Mittwoch, 10. Mai 2017

Yet another Jigsaw opinion piece

In the past weeks there has been a heated debate around the imminent release of Java 9 and its most famous feature: the Java platform module system – the JPMS which is better known under its project umbrella‘s name Jigsaw. The module system is introduced into the Java ecosystem in form of a formal specification process a JSR which needs to be approved in its final form by its expert group. Among other members of this expert group, representatives of Red Hat and IBM have now voted to reject Java‘s module system in the first ballot which they believe is not yet ready for production.  

What‘s the fuzz all about?

Even today, Java developers are widely familiar with modularity. Build systems like Maven organize code as modules that are compiled against a declared set of dependencies. Only at runtime, these modules are put together on the class path where these compile-time module boundaries vanish. With Jigsaw, the module path is offered as an alternative to this class path for which the JVM retains such compile-time boundaries at runtime. By not using this module path, applications should function just as before.

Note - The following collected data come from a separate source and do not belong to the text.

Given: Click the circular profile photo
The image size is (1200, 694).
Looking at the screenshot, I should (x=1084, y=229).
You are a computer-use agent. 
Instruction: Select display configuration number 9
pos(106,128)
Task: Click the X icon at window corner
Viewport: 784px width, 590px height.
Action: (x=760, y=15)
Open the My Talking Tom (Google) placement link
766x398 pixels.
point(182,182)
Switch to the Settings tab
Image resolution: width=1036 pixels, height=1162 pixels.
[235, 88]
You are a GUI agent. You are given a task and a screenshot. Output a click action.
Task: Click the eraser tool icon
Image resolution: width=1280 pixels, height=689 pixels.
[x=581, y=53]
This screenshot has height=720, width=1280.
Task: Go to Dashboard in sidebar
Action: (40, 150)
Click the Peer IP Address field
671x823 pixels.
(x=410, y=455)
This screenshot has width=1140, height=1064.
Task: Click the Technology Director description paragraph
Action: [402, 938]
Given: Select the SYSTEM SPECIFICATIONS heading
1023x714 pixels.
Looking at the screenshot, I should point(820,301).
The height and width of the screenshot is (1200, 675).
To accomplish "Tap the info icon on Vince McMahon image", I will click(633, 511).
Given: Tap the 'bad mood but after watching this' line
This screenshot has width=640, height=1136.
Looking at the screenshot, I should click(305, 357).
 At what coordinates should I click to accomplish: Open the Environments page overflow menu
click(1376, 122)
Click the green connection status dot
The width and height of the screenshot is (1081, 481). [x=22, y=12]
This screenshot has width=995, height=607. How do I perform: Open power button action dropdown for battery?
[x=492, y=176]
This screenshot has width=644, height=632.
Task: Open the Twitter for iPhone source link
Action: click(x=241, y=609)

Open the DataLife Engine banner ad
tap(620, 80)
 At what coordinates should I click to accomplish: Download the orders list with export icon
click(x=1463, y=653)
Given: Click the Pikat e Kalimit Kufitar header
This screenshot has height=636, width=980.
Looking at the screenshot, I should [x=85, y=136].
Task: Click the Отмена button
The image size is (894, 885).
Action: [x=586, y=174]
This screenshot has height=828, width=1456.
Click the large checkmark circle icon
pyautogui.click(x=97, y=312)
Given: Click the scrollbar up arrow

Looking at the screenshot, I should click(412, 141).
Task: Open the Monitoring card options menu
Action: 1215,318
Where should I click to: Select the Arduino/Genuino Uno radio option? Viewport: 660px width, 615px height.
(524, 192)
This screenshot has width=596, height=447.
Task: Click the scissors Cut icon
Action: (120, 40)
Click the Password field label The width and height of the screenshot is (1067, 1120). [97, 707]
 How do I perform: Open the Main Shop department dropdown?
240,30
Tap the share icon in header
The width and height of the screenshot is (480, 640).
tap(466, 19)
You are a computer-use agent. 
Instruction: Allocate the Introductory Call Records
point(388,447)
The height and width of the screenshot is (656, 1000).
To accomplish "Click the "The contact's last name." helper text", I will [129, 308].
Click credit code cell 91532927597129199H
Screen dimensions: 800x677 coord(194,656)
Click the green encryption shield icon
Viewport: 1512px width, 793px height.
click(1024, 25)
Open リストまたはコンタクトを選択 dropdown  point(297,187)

But this comes with the exception of applications that rely on APIs internal to the JVM. The Java standard library is always loaded as a collection of modules, even if the class path is used exclusively such that internal Java APIs are no longer accessible.

This latter limitation in compatibility has raised some concerns among the maintainers of both libraries and end-user applications. And in this context it can be a bit surprising that the recent objections do not relate too much to these concerns. While mentioning issues around compatibility, both Red Hat and IBM predominantly argue that the JPMS requires further extension to allow for a better integration with existing module systems such as JBoss modules and OSGi.

What problem does still need solving?

By jar hell, developers typically describe a situation where a Java application would require two different versions of a library to satisfy different transitive dependencies. Using the class path, this is impossible as one version of a library shadows a second copy. If a class of a given name is loaded for the first time, the system class loader scans jar files in their command line order and loads the first class file it discovers. In the worst case, this can result in Frankenstein functionality if the shadowed jar file contains some exclusive classes that link with classes of the shadowing jar. But more typically, it results in a runtime failure once a feature dependent on a specific version is triggered.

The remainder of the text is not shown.